[[ Listed records, beginning ]]
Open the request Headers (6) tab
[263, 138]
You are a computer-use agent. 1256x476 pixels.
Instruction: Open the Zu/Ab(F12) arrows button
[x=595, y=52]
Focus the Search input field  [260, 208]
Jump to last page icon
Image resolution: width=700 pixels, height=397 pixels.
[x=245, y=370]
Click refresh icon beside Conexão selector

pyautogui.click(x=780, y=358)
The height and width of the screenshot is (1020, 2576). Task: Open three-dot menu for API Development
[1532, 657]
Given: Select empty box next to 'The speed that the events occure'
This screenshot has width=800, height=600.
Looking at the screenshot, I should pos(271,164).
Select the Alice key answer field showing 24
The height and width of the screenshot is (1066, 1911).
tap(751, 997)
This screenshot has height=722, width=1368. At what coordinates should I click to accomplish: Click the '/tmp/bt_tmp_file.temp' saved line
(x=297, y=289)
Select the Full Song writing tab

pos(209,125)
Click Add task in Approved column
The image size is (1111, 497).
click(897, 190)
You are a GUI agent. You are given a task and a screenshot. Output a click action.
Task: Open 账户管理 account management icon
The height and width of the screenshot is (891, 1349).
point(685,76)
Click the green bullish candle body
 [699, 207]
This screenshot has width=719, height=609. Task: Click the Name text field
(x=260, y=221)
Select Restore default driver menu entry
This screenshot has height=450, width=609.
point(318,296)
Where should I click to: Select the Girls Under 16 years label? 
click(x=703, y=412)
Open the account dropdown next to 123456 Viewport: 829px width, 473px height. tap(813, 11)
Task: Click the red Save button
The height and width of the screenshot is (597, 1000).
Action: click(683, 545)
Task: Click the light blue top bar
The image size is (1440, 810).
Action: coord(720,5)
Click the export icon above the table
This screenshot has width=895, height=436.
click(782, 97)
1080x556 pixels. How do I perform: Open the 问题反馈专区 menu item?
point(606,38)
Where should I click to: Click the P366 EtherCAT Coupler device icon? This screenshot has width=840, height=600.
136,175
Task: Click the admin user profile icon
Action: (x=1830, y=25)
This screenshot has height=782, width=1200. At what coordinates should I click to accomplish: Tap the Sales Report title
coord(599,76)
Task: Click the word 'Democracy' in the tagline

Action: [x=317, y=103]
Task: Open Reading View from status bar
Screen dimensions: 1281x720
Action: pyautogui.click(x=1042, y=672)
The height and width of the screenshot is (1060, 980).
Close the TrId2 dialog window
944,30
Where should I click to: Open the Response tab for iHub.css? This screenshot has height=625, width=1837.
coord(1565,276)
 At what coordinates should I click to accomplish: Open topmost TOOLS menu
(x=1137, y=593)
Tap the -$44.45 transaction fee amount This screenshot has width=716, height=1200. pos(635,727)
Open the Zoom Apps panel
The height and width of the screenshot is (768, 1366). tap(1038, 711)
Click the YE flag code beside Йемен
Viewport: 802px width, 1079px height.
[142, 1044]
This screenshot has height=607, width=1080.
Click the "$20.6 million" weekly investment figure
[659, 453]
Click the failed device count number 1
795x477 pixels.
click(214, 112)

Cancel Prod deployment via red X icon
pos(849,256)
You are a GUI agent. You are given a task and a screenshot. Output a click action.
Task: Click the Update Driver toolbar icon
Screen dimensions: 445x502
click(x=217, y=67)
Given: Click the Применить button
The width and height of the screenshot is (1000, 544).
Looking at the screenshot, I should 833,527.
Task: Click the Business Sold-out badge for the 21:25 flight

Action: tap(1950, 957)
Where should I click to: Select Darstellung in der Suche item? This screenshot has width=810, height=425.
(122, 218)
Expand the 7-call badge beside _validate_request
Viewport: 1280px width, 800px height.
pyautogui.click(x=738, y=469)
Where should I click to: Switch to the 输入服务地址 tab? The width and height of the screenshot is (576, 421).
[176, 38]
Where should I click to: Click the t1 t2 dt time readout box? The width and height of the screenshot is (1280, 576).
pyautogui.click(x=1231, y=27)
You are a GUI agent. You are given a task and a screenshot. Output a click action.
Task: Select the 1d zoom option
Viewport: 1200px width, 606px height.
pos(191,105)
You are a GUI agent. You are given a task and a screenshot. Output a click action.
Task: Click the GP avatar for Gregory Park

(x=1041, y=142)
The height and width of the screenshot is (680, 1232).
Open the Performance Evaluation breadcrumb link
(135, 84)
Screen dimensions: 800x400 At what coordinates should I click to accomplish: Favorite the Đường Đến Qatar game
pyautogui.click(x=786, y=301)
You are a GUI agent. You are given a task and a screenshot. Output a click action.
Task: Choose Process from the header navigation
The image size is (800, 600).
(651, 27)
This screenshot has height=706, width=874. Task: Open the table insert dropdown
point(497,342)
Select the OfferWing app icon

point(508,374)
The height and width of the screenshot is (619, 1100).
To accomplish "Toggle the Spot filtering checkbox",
[[ Listed records, end ]]
### Instructions to follow
Copy every record shown above, exactly and completely.

### Answer space
Open the request Headers (6) tab
[263, 138]
You are a computer-use agent. 1256x476 pixels.
Instruction: Open the Zu/Ab(F12) arrows button
[x=595, y=52]
Focus the Search input field  [260, 208]
Jump to last page icon
Image resolution: width=700 pixels, height=397 pixels.
[x=245, y=370]
Click refresh icon beside Conexão selector

pyautogui.click(x=780, y=358)
The height and width of the screenshot is (1020, 2576). Task: Open three-dot menu for API Development
[1532, 657]
Given: Select empty box next to 'The speed that the events occure'
This screenshot has width=800, height=600.
Looking at the screenshot, I should pos(271,164).
Select the Alice key answer field showing 24
The height and width of the screenshot is (1066, 1911).
tap(751, 997)
This screenshot has height=722, width=1368. At what coordinates should I click to accomplish: Click the '/tmp/bt_tmp_file.temp' saved line
(x=297, y=289)
Select the Full Song writing tab

pos(209,125)
Click Add task in Approved column
The image size is (1111, 497).
click(897, 190)
You are a GUI agent. You are given a task and a screenshot. Output a click action.
Task: Open 账户管理 account management icon
The height and width of the screenshot is (891, 1349).
point(685,76)
Click the green bullish candle body
 [699, 207]
This screenshot has width=719, height=609. Task: Click the Name text field
(x=260, y=221)
Select Restore default driver menu entry
This screenshot has height=450, width=609.
point(318,296)
Where should I click to: Select the Girls Under 16 years label? 
click(x=703, y=412)
Open the account dropdown next to 123456 Viewport: 829px width, 473px height. tap(813, 11)
Task: Click the red Save button
The height and width of the screenshot is (597, 1000).
Action: click(683, 545)
Task: Click the light blue top bar
The image size is (1440, 810).
Action: coord(720,5)
Click the export icon above the table
This screenshot has width=895, height=436.
click(782, 97)
1080x556 pixels. How do I perform: Open the 问题反馈专区 menu item?
point(606,38)
Where should I click to: Click the P366 EtherCAT Coupler device icon? This screenshot has width=840, height=600.
136,175
Task: Click the admin user profile icon
Action: (x=1830, y=25)
This screenshot has height=782, width=1200. At what coordinates should I click to accomplish: Tap the Sales Report title
coord(599,76)
Task: Click the word 'Democracy' in the tagline

Action: [x=317, y=103]
Task: Open Reading View from status bar
Screen dimensions: 1281x720
Action: pyautogui.click(x=1042, y=672)
The height and width of the screenshot is (1060, 980).
Close the TrId2 dialog window
944,30
Where should I click to: Open the Response tab for iHub.css? This screenshot has height=625, width=1837.
coord(1565,276)
 At what coordinates should I click to accomplish: Open topmost TOOLS menu
(x=1137, y=593)
Tap the -$44.45 transaction fee amount This screenshot has width=716, height=1200. pos(635,727)
Open the Zoom Apps panel
The height and width of the screenshot is (768, 1366). tap(1038, 711)
Click the YE flag code beside Йемен
Viewport: 802px width, 1079px height.
[142, 1044]
This screenshot has height=607, width=1080.
Click the "$20.6 million" weekly investment figure
[659, 453]
Click the failed device count number 1
795x477 pixels.
click(214, 112)

Cancel Prod deployment via red X icon
pos(849,256)
You are a GUI agent. You are given a task and a screenshot. Output a click action.
Task: Click the Update Driver toolbar icon
Screen dimensions: 445x502
click(x=217, y=67)
Given: Click the Применить button
The width and height of the screenshot is (1000, 544).
Looking at the screenshot, I should 833,527.
Task: Click the Business Sold-out badge for the 21:25 flight

Action: tap(1950, 957)
Where should I click to: Select Darstellung in der Suche item? This screenshot has width=810, height=425.
(122, 218)
Expand the 7-call badge beside _validate_request
Viewport: 1280px width, 800px height.
pyautogui.click(x=738, y=469)
Where should I click to: Switch to the 输入服务地址 tab? The width and height of the screenshot is (576, 421).
[176, 38]
Where should I click to: Click the t1 t2 dt time readout box? The width and height of the screenshot is (1280, 576).
pyautogui.click(x=1231, y=27)
You are a GUI agent. You are given a task and a screenshot. Output a click action.
Task: Select the 1d zoom option
Viewport: 1200px width, 606px height.
pos(191,105)
You are a GUI agent. You are given a task and a screenshot. Output a click action.
Task: Click the GP avatar for Gregory Park

(x=1041, y=142)
The height and width of the screenshot is (680, 1232).
Open the Performance Evaluation breadcrumb link
(135, 84)
Screen dimensions: 800x400 At what coordinates should I click to accomplish: Favorite the Đường Đến Qatar game
pyautogui.click(x=786, y=301)
You are a GUI agent. You are given a task and a screenshot. Output a click action.
Task: Choose Process from the header navigation
The image size is (800, 600).
(651, 27)
This screenshot has height=706, width=874. Task: Open the table insert dropdown
point(497,342)
Select the OfferWing app icon

point(508,374)
The height and width of the screenshot is (619, 1100).
To accomplish "Toggle the Spot filtering checkbox",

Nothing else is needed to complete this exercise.